Data provided =>
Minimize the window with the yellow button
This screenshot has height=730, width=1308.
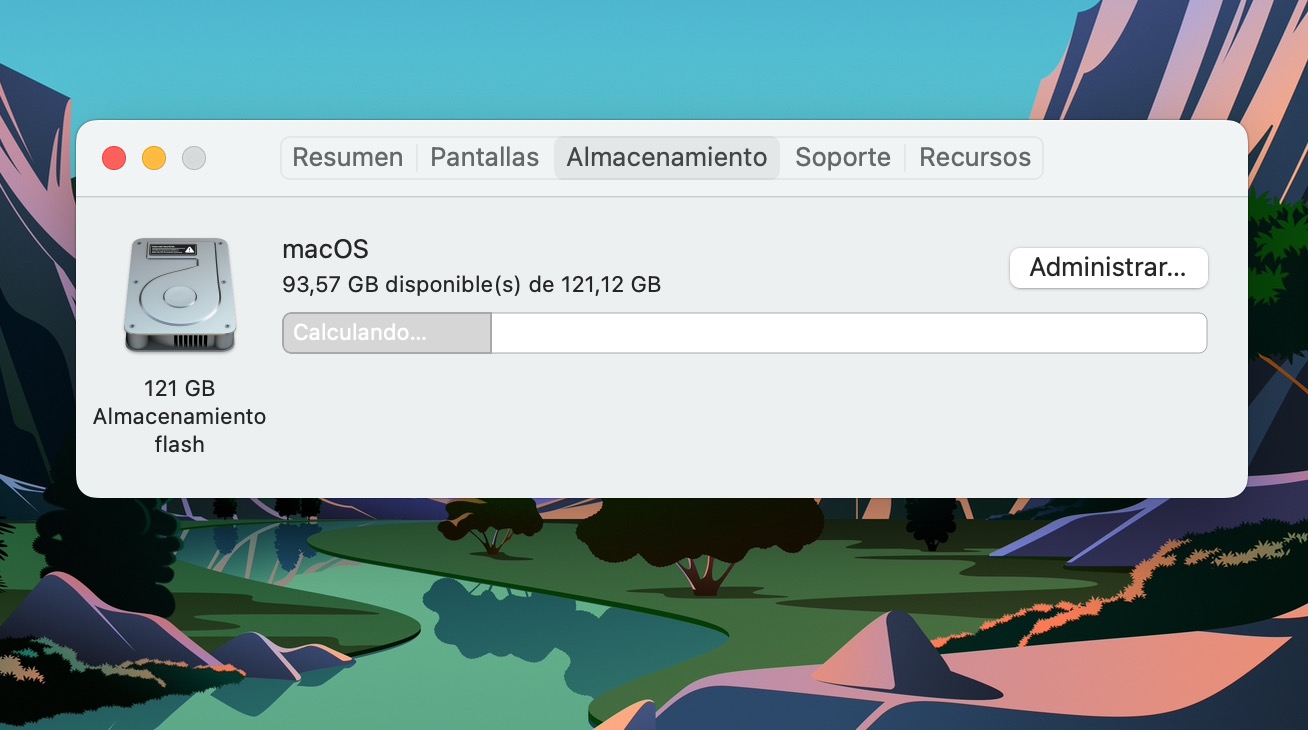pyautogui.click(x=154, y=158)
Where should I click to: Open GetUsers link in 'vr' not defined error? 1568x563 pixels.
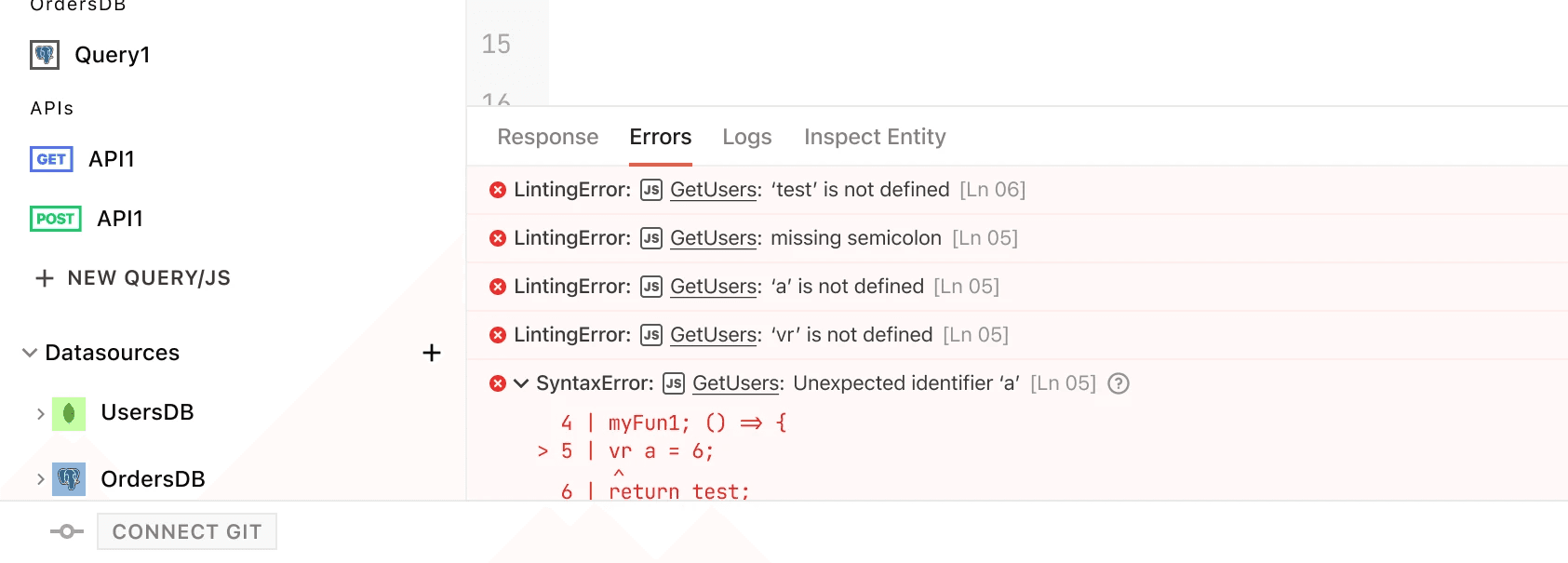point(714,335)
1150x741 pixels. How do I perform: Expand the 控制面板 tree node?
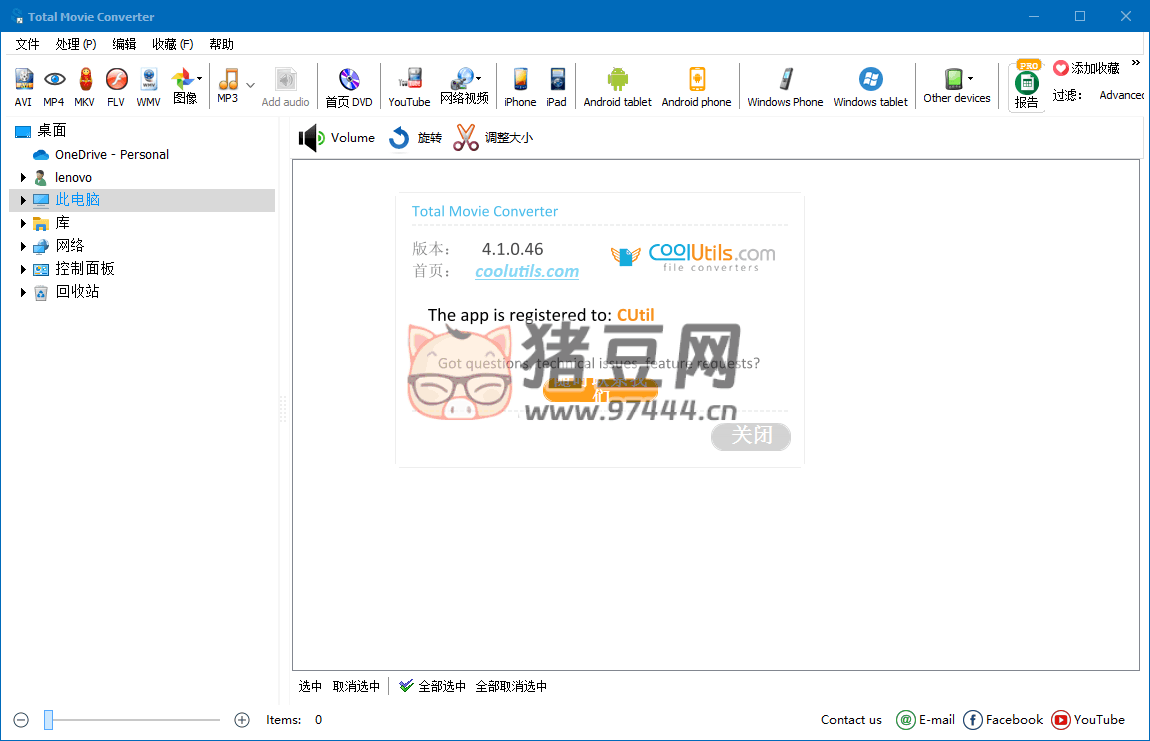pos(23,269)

Task instructions =>
Copy out all the records exactly, excluding pictures.

Exercise answer =>
Minimize the window with the yellow button
This screenshot has height=730, width=1308.
pyautogui.click(x=154, y=158)
Where should I click to: Open GetUsers link in 'vr' not defined error? 1568x563 pixels.
point(714,335)
1150x741 pixels. How do I perform: Expand the 控制面板 tree node?
pos(23,269)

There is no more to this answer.